The world industrial revolution has led to widespread and unrestricted industrial burning of fossil fuels and other combustible materials. For industrial use in steam generators, boilers, furnaces, and the like, such fossil fuels have included hard and soft coal, wood, propane, natural gas, and, sometimes, combinations of these fuels. In addition to the burning of industrial fuels, improvements in incineration techniques and environmental concerns related to the alarming growth of landfills has resulted in the incineration or burning of many other types of materials such as, for example, garbage, tires, medical wastes, used motor oil, paint thinner, and cleaning fluid.

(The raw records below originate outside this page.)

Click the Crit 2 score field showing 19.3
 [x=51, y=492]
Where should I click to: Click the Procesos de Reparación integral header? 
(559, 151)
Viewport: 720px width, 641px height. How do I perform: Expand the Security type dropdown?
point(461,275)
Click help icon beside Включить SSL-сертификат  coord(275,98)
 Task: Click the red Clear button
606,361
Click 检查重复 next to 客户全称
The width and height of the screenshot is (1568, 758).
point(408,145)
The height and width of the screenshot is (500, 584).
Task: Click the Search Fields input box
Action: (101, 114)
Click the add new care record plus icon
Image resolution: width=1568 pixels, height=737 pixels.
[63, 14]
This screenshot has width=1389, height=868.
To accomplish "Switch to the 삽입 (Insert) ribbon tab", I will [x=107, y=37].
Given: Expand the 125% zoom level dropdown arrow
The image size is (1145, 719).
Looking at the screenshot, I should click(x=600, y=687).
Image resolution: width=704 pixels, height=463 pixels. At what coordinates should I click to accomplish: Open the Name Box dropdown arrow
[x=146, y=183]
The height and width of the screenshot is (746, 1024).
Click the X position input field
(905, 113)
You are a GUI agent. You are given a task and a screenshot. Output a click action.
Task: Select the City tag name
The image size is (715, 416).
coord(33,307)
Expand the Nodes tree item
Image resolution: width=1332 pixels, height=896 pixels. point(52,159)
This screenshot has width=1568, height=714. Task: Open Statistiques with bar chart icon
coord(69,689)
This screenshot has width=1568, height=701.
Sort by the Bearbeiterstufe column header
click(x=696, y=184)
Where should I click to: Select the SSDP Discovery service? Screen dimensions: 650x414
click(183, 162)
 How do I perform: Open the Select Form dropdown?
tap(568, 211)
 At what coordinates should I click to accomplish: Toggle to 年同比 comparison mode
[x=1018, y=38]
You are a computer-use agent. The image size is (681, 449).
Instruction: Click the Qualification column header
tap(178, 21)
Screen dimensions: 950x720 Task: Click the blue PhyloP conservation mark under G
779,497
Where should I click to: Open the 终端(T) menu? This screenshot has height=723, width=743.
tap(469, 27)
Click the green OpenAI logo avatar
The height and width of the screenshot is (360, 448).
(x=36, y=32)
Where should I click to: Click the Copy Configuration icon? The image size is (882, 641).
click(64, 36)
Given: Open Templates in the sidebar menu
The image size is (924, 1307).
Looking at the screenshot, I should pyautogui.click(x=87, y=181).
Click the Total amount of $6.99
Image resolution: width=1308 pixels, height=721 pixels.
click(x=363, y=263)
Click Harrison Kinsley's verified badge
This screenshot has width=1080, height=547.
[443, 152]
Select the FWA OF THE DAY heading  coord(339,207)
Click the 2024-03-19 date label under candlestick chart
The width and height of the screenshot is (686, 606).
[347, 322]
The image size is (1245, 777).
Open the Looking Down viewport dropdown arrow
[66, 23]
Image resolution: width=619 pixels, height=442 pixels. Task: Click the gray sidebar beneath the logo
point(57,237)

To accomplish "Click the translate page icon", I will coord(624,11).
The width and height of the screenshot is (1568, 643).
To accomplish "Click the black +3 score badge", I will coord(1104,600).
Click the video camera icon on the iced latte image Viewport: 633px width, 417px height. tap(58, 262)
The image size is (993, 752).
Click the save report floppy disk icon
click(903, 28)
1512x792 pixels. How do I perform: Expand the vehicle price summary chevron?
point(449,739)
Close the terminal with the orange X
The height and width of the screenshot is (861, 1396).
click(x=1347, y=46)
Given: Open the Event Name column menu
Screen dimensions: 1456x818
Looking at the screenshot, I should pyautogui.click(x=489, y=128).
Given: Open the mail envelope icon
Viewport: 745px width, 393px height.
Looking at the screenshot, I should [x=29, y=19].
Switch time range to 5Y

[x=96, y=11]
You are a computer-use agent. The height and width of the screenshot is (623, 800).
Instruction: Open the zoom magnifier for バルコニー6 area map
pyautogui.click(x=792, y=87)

While the burning of fossil fuels and the incineration of waste materials have been important factors in sustaining modern society, such burning also tends to produce immense quantities of harmful by-products that are often simply released directly into the atmosphere. Such by-products can include carbon dioxide, which can contribute to greenhouse warming of the planet and destruction of its protective ozone layer; sulphur and other gases that can cause highly destructive acid rain; lead, mercury, and other toxic metals and metal oxides that can accumulate in the human body; and various fine particulate matter that can precipitate to the ground and harm plants and animals.
For many years, the harmful affects of industrial burning were not recognized and the by-products of such burning were simply belched into the atmosphere in tremendous volumes. More recently, however, a growing world concern for the well being of our planet and its inhabitants has led to a heightened awareness on the part of government and industry of the need to reduce the atmospheric pollution resulting from industrial burning.
Numerous attempts have been made to remove and eliminate harmful elements from industrial smoke before it is released into the atmosphere. Such attempts include filter type scrubbers through which the smoke is passed to remove particulates therefrom, various chemical treatments to render harmful elements within the smoke inert, increasing the actual burning efficiency of the fuels to produce less harmful by-products, and others.
Although these and similar attempts have proven somewhat successful in reducing the volume of harmful materials introduced into the atmosphere, they nevertheless have not been completely successful and, further, tend to be plagued with a number of inherent problems and shortcomings. Filter scrubbers, for example, tend to be very expensive to maintain and operate and can require frequent removal and replacement of the filter elements themselves. Chemical treatments tend to be effective only upon a limited range of harmful elements and can even produce compounds whose affect on the atmosphere are themselves understood only poorly. Also, while improving the efficiency of the actual burning process itself indeed reduces pollutants, unacceptably large amounts of harmful elements still can be introduced into the atmosphere.
Therefore, a persistent and heretofore unaddressed need exists for a method and apparatus adapted to remove a wide range of harmful elements from industrial smoke streams reliably, efficiently, and economically without producing harmful by-products of its own. It is to the provision of such a method and apparatus that the present invention is primarily directed.